Making it necessary for thieves to reverse your motorhome if they want to nick it is a sensible precaution. There is a 6" gap either side of my drive gates to reverse through, then the van has to be reversed into the narrow road and then much arm twirling to set off in the right direction. It's easier for me as I do it all the time.

It won't stop the thieves but it will slow them down a little.


----------



## Techno100 (May 8, 2010)

If they're crook it's more likely they were just casing your property as they know when your MH is not there then most likely you aren't either


----------



## JockandRita (Jun 1, 2005)

If it was me, I'd be taking it straight back to the storage site.

If I didn't have one, I'd be arranging to park it up at either the coach boss's yard, or the haulage boss's yard for a few days, and removing a particular fuse too. :wink: :wink: :wink: 
Is there someone you know who can take something that size on their premises?

Regards,

Jock.

P.S. I sincerely do hope it is a "false alarm, good intent". :wink:


----------



## foll-de-roll (Oct 29, 2007)

Hi 


When they knocked on the door they were just checking to see if you were in.
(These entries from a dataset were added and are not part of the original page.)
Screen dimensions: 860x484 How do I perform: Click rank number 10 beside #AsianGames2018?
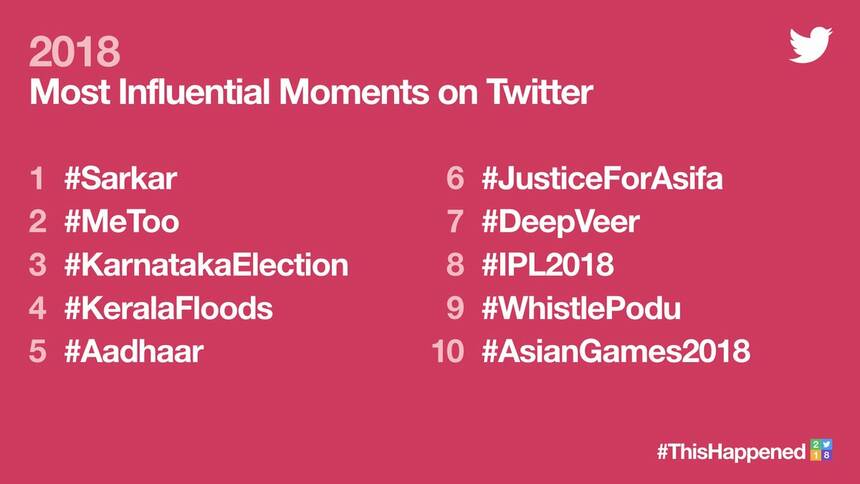pyautogui.click(x=449, y=351)
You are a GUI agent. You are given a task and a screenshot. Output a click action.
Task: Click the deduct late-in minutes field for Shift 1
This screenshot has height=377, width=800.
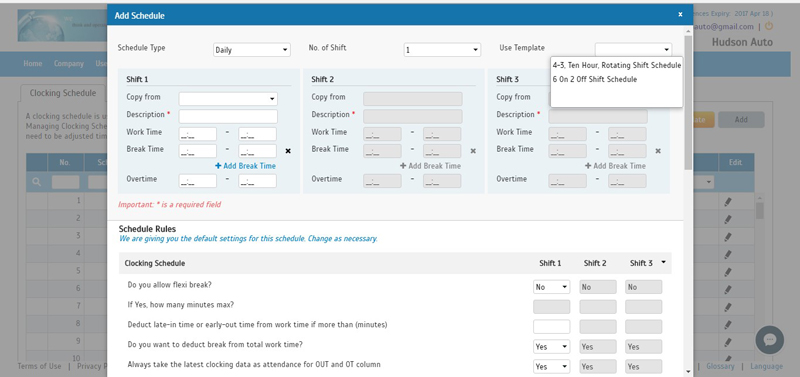pos(552,327)
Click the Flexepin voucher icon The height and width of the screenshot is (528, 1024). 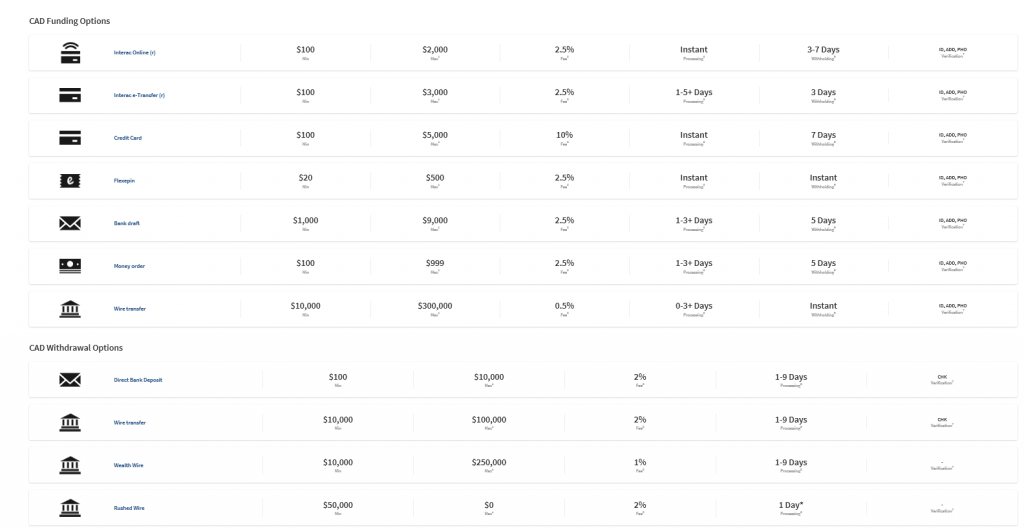tap(70, 181)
You can bet your boots, if there had been no reply these thieving "Bs", would have had it in on the back of the Flatbed in no time. 


I see France is getting rid of thousands of these thieves, and they are also checking up on, where they get the means, for them to be buying very expensive vehicles and vans. They are deporting them back to Romania. 


It is about time we started to deport ours back to Ireland, and to tell Ireland to stop dumping their known criminals onto us. You never see that lot driving around in anything, but top of the range kit, and all with no known evidence of income :roll: :roll: :roll: 


No doubt all the luvvies will be rushing to their defence , the poor persecuted "Ethnic Minorities" my arm. 




Andy :x :x


----------



## barryd (May 9, 2008)

Go on then! Like to see someone nick ours!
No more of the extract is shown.